I would like to aggregate the data based on the front and end of them. Here is the data-set.
time name
1 2019-07-07 15:01:00 SENSOR_07
2 2019-07-07 15:01:10 SENSOR_07
3 2019-07-07 15:01:20 SENSOR_07
4 2019-07-07 15:01:30 SENSOR_07
5 2019-07-07 15:01:40 SENSOR_07
6 2019-07-07 15:01:50 SENSOR_05
7 2019-07-07 15:02:00 SENSOR_05
8 2019-07-07 15:02:10 SENSOR_05
9 2019-07-07 15:02:20 SENSOR_07
10 2019-07-07 15:02:30 SENSOR_05
11 2019-07-07 15:02:40 SENSOR_07
12 2019-07-07 15:02:50 SENSOR_07
13 2019-07-07 15:03:00 SENSOR_07
14 2019-07-07 15:03:10 SENSOR_07
15 2019-07-07 15:03:20 SENSOR_07
structure(list(time = structure(1:15, .Label = c("2019-07-07 15:01:00", "2019-07-07 15:01:10", "2019-07-07 15:01:20", "2019-07-07 15:01:30", "2019-07-07 15:01:40", "2019-07-07 15:01:50", "2019-07-07 15:02:00", "2019-07-07 15:02:10", "2019-07-07 15:02:20", "2019-07-07 15:02:30", "2019-07-07 15:02:40", "2019-07-07 15:02:50", "2019-07-07 15:03:00", "2019-07-07 15:03:10", "2019-07-07 15:03:20"), class = "factor"), name = structure(c(2L, 2L, 2L, 2L, 2L, 1L, 1L, 1L, 2L, 1L, 2L, 2L, 2L, 2L, 2L), .Label = c("SENSOR_05", "SENSOR_07"), class = "factor")), class = "data.frame", row.names = c(NA, -15L))

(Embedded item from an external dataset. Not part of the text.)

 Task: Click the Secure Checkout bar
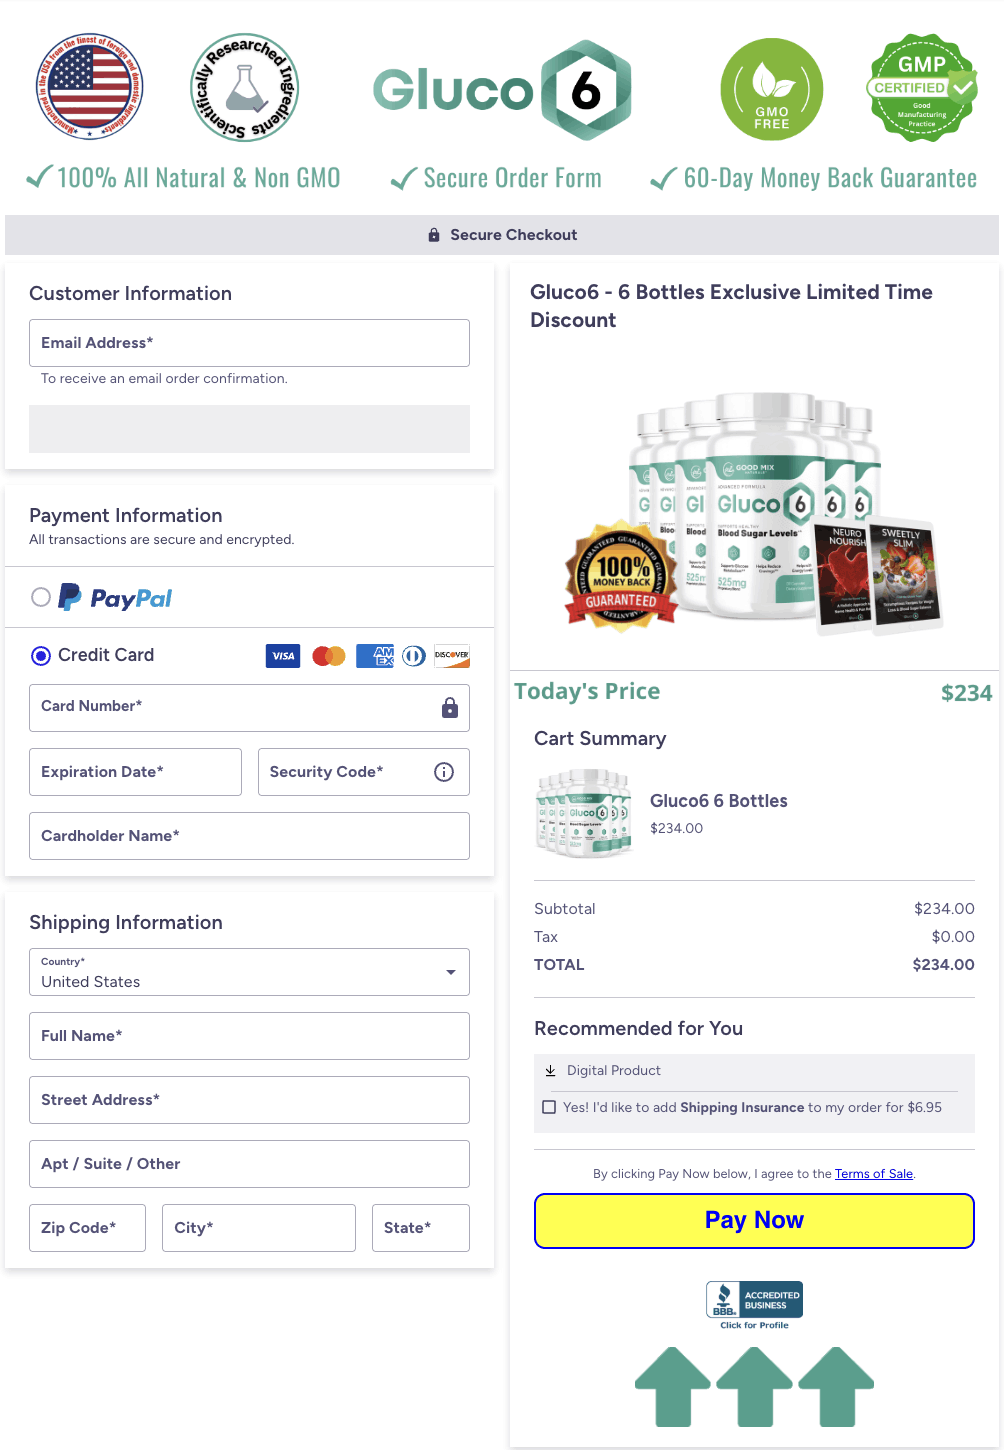(x=501, y=234)
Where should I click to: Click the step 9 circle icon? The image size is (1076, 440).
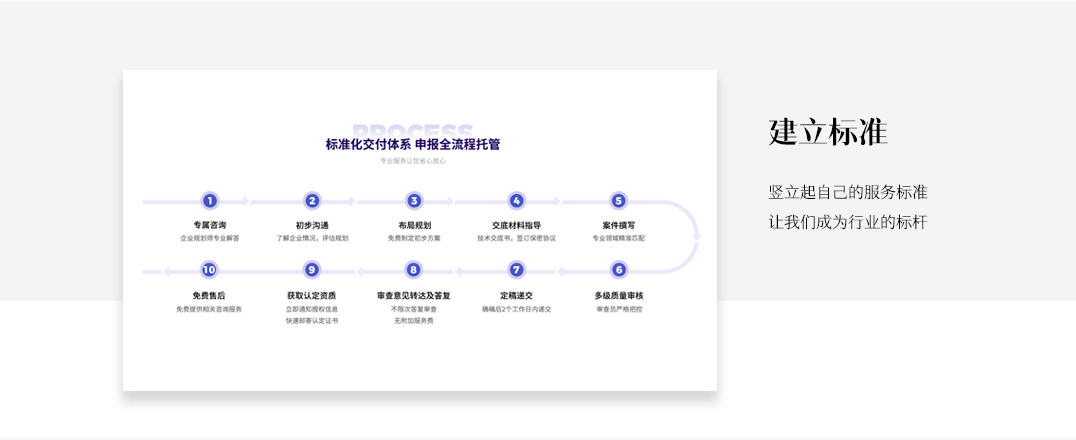pos(312,270)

The sensor name is assigned at every 10 seconds. In case of 1-5 row, it can be aggregated to the first row in expected table (SENSOR_07 between 15:01:00 to 15:01:50 just before SENSOR-05 existence). Here is the expected table.
min_time max_time name
2019-07-07 15:01:00 2019-07-07 15:01:50 SENSOR_07
2019-07-07 15:01:50 2019-07-07 15:02:20 SENSOR_05
2019-07-07 15:02:20 2019-07-07 15:02:30 SENSOR_07
2019-07-07 15:02:30 2019-07-07 15:02:40 SENSOR_05
2019-07-07 15:02:40 2019-07-07 15:03:30 SENSOR_07
How do I make that using R code (using dplyr)?